In my current pet project I have a requirement with a memory ceiling (as I want it to consume less memory then alternatives I've tried and I yes I know virtual memory/paging makes image size not a big problem but I have my reasons), and I am experimenting with both Windows and Linux. Linux has some great memory profiling tools including Google's Performance Tools which wraps up tcmalloc up in a nice and pretty package. Regardless on Windows there are a few tools from Microsoft that really let you analyze the system as a whole so it's easier to separate your actual program data from just other things going on in your system. These Windows Performance Analytics(WPA) tools are available at MSDN.
The problem I was having was that every time I was trying to start Xperf (the main tool in WPA) I was receiving this error:
C:\>xperf -on DiagEasy xperf: error: NT Kernel Logger: Cannot create a file when that file already exists. (0xb7).
After looking around the internet to get more information regarding it I came across this message board post which linked up Vista/7's Resource Monitor with blocking the same interface as Xperf. When I started Resource Monitor however and attempted to start a trace it gave me the same sort of error: Someone else is using the interface. Fortunately though it gave me the option to override the access the other program had so it could do its job, but I wasn't able to diagnose what process it was.
Then as I started thinking and set about examining what processes would be using the same interface that resource monitor used? Then I realized that perhaps it was something monitoring the filesystem that got stuck? I hadn't rebooted my computer in a while so I took an accounting of all the long running processes that might be interfering. Of the two left I had SpiderOak and Procrastitracker. I tried killing Procrastitracker, but that didn't seem to clear up the issue, but I noticed that SpiderOak's icon had vanished from the status area. I booted up procmon and killed it's process tree including the utility it uses called 'windows_dir_watcher.exe.' After that was killed I was able to run Xperf normally.

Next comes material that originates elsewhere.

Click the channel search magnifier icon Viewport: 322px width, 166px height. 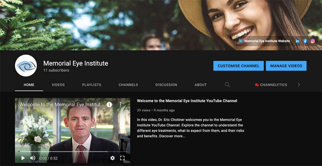[227, 85]
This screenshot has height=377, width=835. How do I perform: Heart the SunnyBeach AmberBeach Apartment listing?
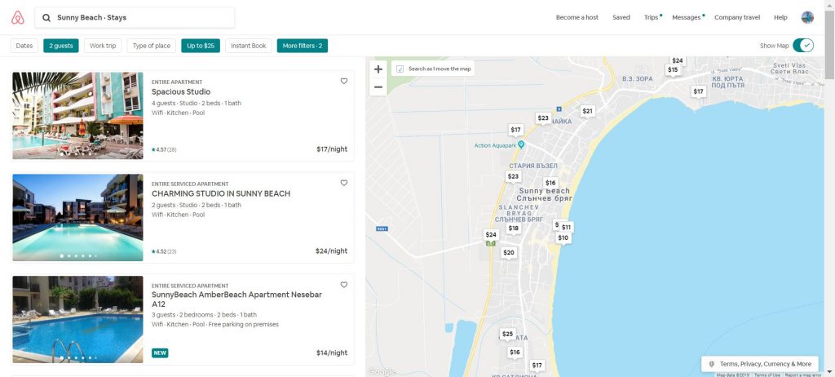point(344,285)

Now I am not entirely sure it was SpiderOak because I can't figure out if I had somehow caught it in a crash state, but when you are trying to use Xperf you should spend a lot of time trying to explore what utilities might be using the same interface when you are getting that 0xb7 xperf error. Windows doesn't have a good equivalent to inotify, so maybe more tools are going to explore this interface especially with Vista/7 and soon 8 becoming much more ubiquitous.